Quien recorra el índice de este blog
encontrará que tiene su cementerio privado, que habitan amigos idos o autores
que ya fueron, pero que han dejado en este cronista una impresión
indeleble. En ese camposanto particular, como decía
Quevedo, “escucho con mis ojos a los muertos”, y los despido sin dejar de
frecuentarlos. Ahora le toca, con algo
de atraso, porque falleció a los 78 años el pasado 27 de marzo, a Clément
Rosset, filósofo francés, normalien, con un aspecto algo hirsuto de Diógenes urbano.
Su afirmación fundamental es que lo real es lo real. Proposición tautológica cuya profundidad
nuestro autor defendió a lo largo de su carrera intelectual y que, como señala.
“constituye, para la filosofía y la opinión más comunes, un asunto de mofa
general, una especie de enorme error básico reservado sólo a los espíritus
obtusos e incapaces de un mínimo de reflexión”. Hay un núcleo trágico en
aceptar la realidad de lo real, y por lo tanto buena parte de la reflexión
filosófica parte de la desconfianza hacia lo real, esto es, de lo que Rosset llama “principio de realidad insuficiente”.
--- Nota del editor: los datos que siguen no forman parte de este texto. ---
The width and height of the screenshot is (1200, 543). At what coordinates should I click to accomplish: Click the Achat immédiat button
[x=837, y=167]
Se construyen así “dobles” de lo real, para esconderlo y negar el elemento
trágico ínsito a aquélla. Y entonces se
oscila entre dos extremos. El que reconoce la realidad de lo real queda
afectado por ella: “es el ser que puede saber lo que en no puede saber; el que
en principio puede lo que en puridad no puede; el que es capaz de enfrentar lo
que no es capaz de afrontar”. Pero si
rechaza o intenta gambetear la realidad de lo real por la carga que conlleva,
cae en un peligro mayor, en el peor de los peligros. Aparecen los espejismos de
todo tipo para esconder lo que en la realidad hay de crudo e intolerable.
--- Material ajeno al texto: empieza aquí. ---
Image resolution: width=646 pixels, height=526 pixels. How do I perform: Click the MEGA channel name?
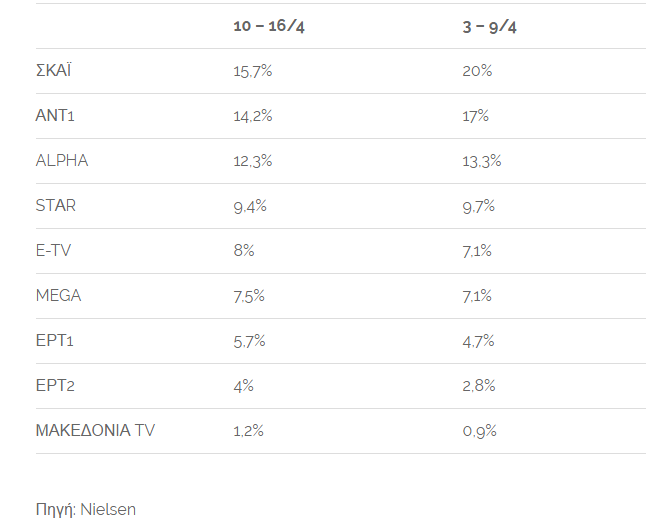(x=58, y=296)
Surgen dimensiones utópicas, mezclando exigencias y radicalización, en un
intento de cambiar “de” mundo -“otro
mundo es posible”- generalmente bajo el lema de cambiar “el” mundo. Aquí Rosset expresa su vena escéptica, en la
línea de Montaigne y de Schopenhauer, al que dedicó un penetrante trabajo:
“Schopenhauer, filosofo del absurdo”.
Escéptico, literalmente, en el sentido de quien mira-a-su-alrededor, sopesa y reflexiona
sobre lo que ve, aunque odie las conclusiones a las que llegue. La “democracia
de los derechos del hombre” o las condenas por “inhumanidad” caerán bajo su
mirada implacable. “Nadie ha podido definir qué resulta, de parte de un hombre, humano o
inhumano, por la buena razón de que todo de lo que un hombre es capaz es también necesariamente humano, como lo
enuncia un verso célebre de Terencio: hombre soy y nada de lo humano me es
ajeno”[1]. “Después de todo –agrega- los crímenes y
horrores cometidos cotidianamente por la humanidad son de todos modos crímenes
y horrores, ya se los considere como “inhumanos” (lo que en el fondo es más
tranquilizador) o como “humanos” (lo que es probablemente más cierto, pero
también más inquietante”. “Nada es más
temible –señala- que el amor a la humanidad en general, que resulta casi
siempre en amar a todo el mundo detestando al mismo tiempo a cada persona en particular”. Y remata: “los crímenes de los que se
indignan los moralistas son casi siempre obra de personas más moralistas
todavía”. Desde luego, el intento de
mejorar o remediar lo que nos rodea es menos vistoso, y ciertamente más
difícil, que tirar el único mundo que tenemos a la papelera de reciclaje y
anunciar la génesis de otro nuevo y perfecto, construido en el taller de las
ideologías. La realidad, solía decir
nuestro filósofo, desconcierta por su “intolerable simplicidad”.-
[1] ) De paso,
recordemos que Terencio era nacido esclavo en Cartago, emancipado en Roma bajo
la protección de Escipión y muerto en Gracia, adonde había ido a buscar nuevas fuentes de inspiración en los maestros
teatrales helénicos. San Agustín
recuerda que cuando aquellos versos del
“homo sum…” se declamaban en Roma,
el anfiteatro clamaba y rompía en aplausos.